While the final case in “Pappygate” plays itself out, the stolen whiskey seized by sheriff’s deputies remains in a secure location as evidence. Franklin Circuit Judge Thomas Wingate will issue a ruling on the fate of that whiskey after all of the defendants have been sentenced, and is likely to order that the whiskey be safely destroyed.
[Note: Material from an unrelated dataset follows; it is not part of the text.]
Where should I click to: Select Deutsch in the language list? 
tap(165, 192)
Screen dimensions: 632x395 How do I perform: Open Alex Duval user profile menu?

Becker notes there have been discussions with Buffalo Trace, the Van Winkle family, and Wild Turkey on what should eventually be done with the whiskey, and that environmental safety concerns will also be taken into account.

Becker provided WhiskyCast with a complete list of the whiskies seized during the case:

  • 21 wooden barrels of whiskey – according to Becker, “some full and a few empty”
  • 1 stainless steel barrel of Eagle Rare 17
  • the contents of three barrels that had been bottled by purchasers, and
  • 28 bottles of various Van Winkle whiskies.

“As a Bourbon collector myself and a Bourbon whiskey fan, I hate to think that it’s going to have to go down a drain, but if that’s what required, and what’s required by law, then we’ll have to buck up,” Becker said, while laughing that he hopes to at least be able to smell some of the “angels share.”

Editor’s note: This story was updated with additional information on the whiskies being held as evidence in the Pappygate case.